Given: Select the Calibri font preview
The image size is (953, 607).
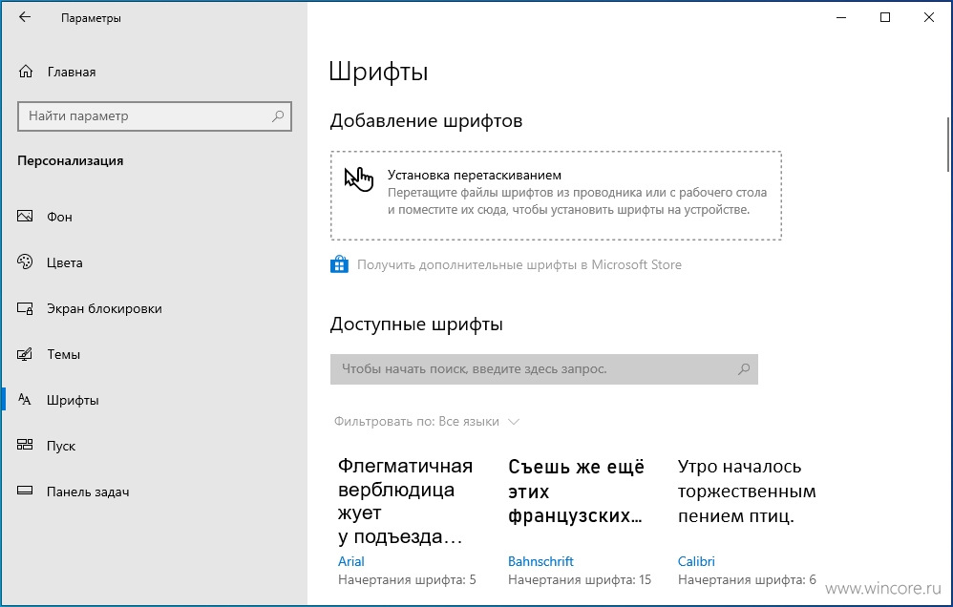Looking at the screenshot, I should pos(747,491).
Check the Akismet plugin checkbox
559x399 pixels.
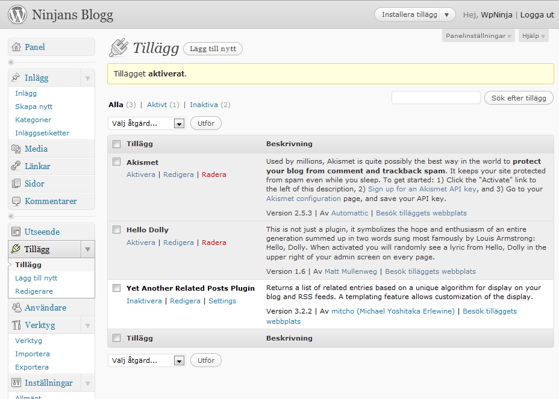pyautogui.click(x=117, y=162)
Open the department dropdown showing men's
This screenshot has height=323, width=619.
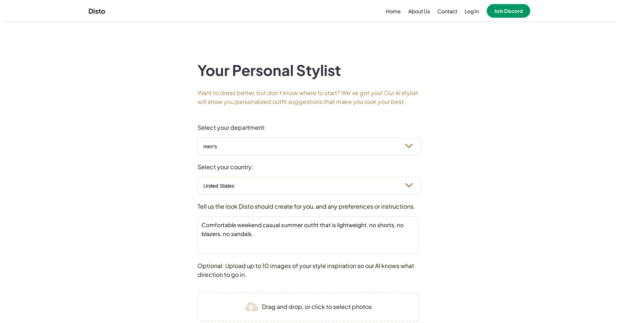coord(303,146)
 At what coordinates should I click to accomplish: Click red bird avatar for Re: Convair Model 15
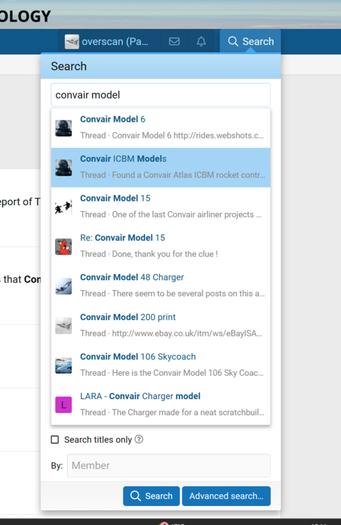click(63, 246)
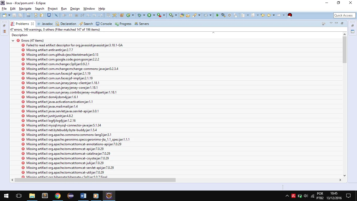Open the Problems view menu triangle

tap(331, 23)
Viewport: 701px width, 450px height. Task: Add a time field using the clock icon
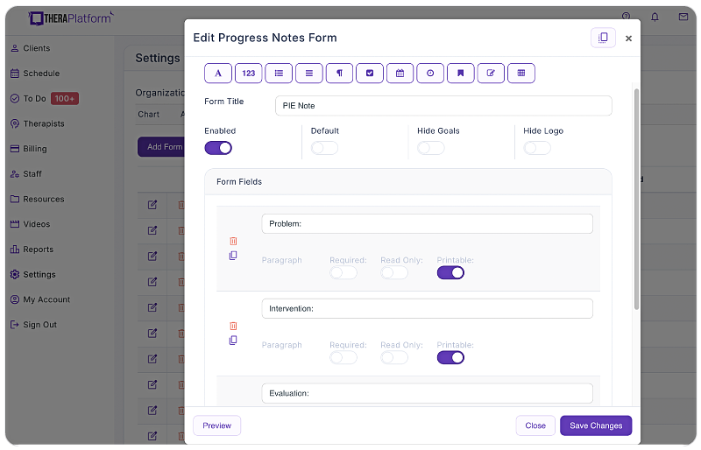pos(430,74)
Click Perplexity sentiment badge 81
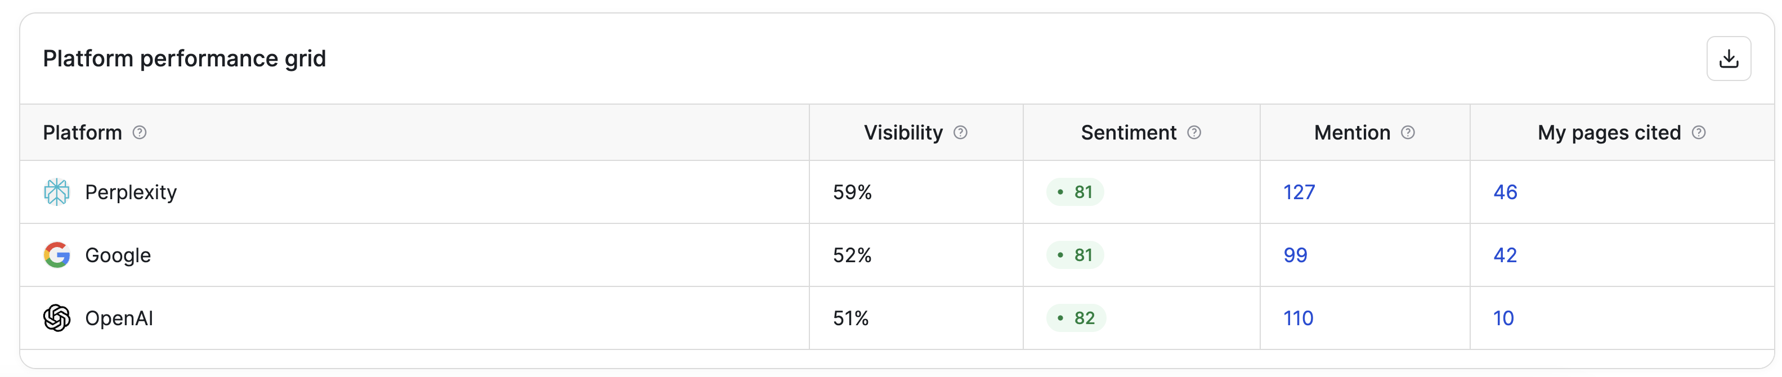Image resolution: width=1782 pixels, height=377 pixels. [1075, 192]
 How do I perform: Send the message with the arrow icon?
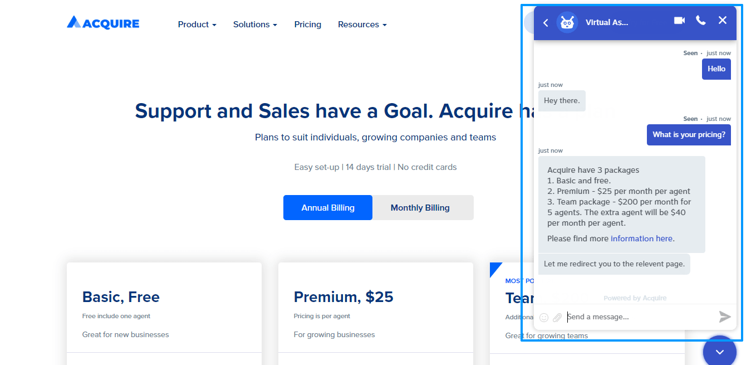click(x=724, y=317)
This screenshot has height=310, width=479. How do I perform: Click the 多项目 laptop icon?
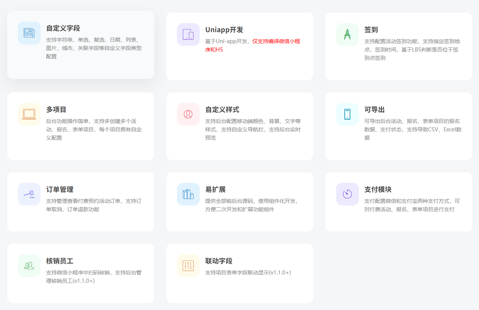[x=29, y=114]
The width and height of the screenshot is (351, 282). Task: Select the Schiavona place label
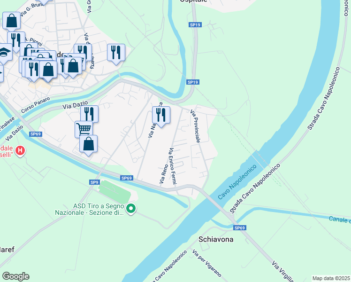[x=216, y=239]
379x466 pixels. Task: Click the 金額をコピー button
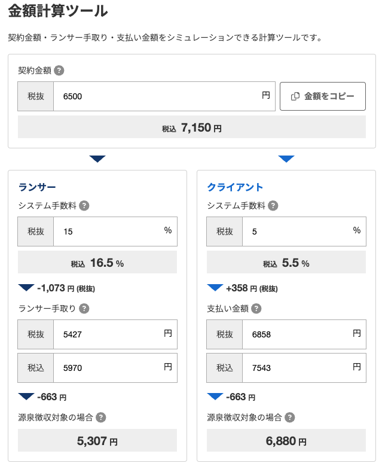322,96
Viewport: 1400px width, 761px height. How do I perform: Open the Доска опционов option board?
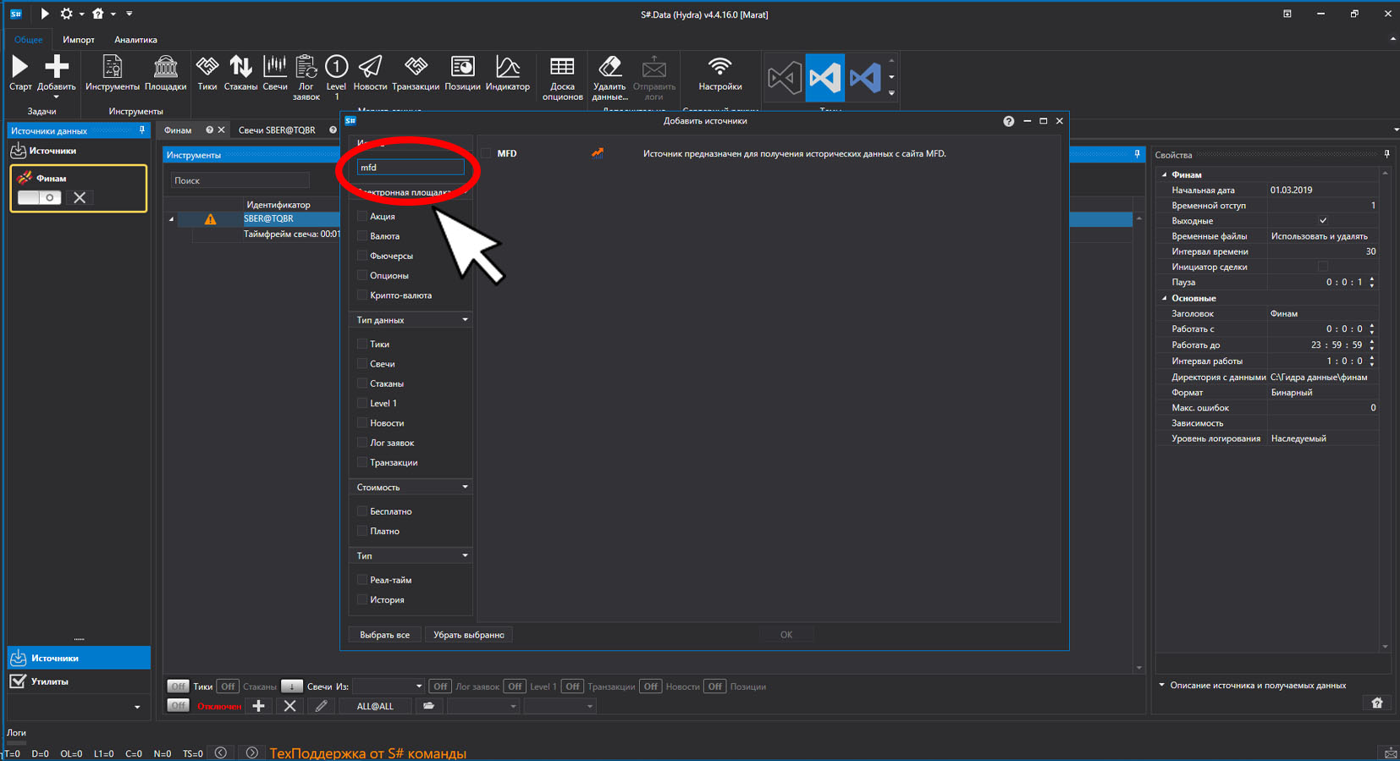[x=562, y=78]
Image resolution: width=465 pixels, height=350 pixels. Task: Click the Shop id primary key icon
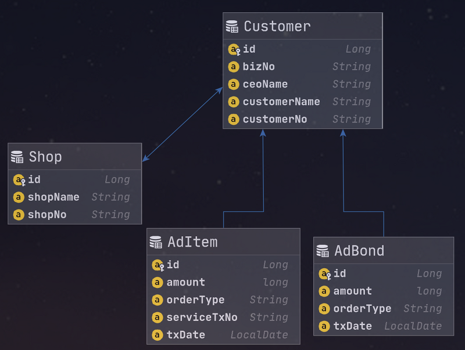19,180
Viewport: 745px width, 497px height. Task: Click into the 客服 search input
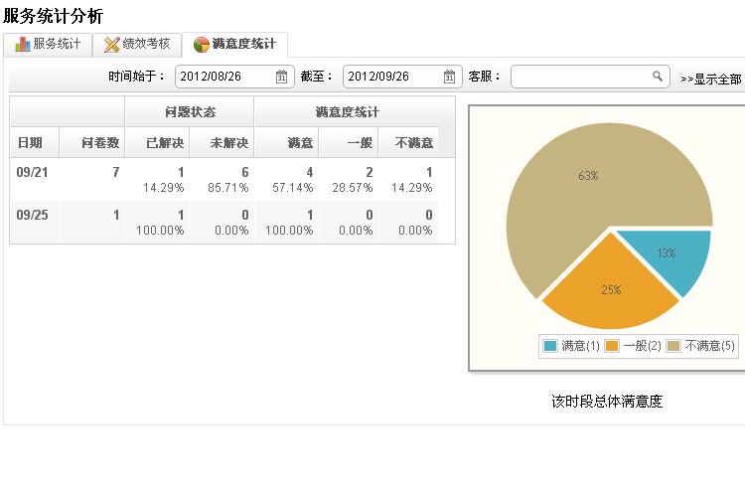click(590, 77)

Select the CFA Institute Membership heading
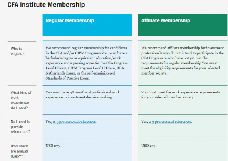pyautogui.click(x=46, y=5)
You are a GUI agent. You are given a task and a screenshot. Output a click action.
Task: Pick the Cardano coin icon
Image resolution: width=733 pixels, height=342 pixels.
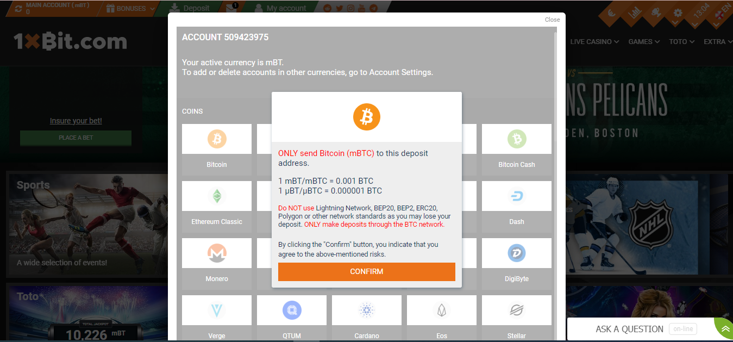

- - -

Work to complete:
Would you mind returning each entry above word for word, skipping the images?

Exercise output:
Given: Select the Calibri font preview
The image size is (953, 607).
Looking at the screenshot, I should pos(747,491).
Check the Akismet plugin checkbox
559x399 pixels.
pyautogui.click(x=117, y=162)
Open the department dropdown showing men's
This screenshot has height=323, width=619.
coord(303,146)
 At what coordinates should I click to accomplish: Click red bird avatar for Re: Convair Model 15
click(63, 246)
Open the Problems view menu triangle

tap(331, 23)
Viewport: 701px width, 450px height. Task: Add a time field using the clock icon
pos(430,74)
Click Perplexity sentiment badge 81
Image resolution: width=1782 pixels, height=377 pixels. [1075, 192]
 How do I perform: Send the message with the arrow icon?
click(x=724, y=317)
This screenshot has height=310, width=479. How do I perform: Click the 多项目 laptop icon?
[x=29, y=114]
The width and height of the screenshot is (351, 282). Task: Select the Schiavona place label
[x=216, y=239]
379x466 pixels. Task: Click the 金額をコピー button
322,96
Viewport: 1400px width, 761px height. How do I perform: Open the Доска опционов option board?
[x=562, y=78]
Image resolution: width=465 pixels, height=350 pixels. Task: Click the Shop id primary key icon
19,180
Viewport: 745px width, 497px height. Task: Click into the 客服 search input
click(590, 77)

Select the CFA Institute Membership heading
pyautogui.click(x=46, y=5)
You are a GUI agent. You are given a task and a screenshot. Output a click action.
Task: Pick the Cardano coin icon
Image resolution: width=733 pixels, height=342 pixels.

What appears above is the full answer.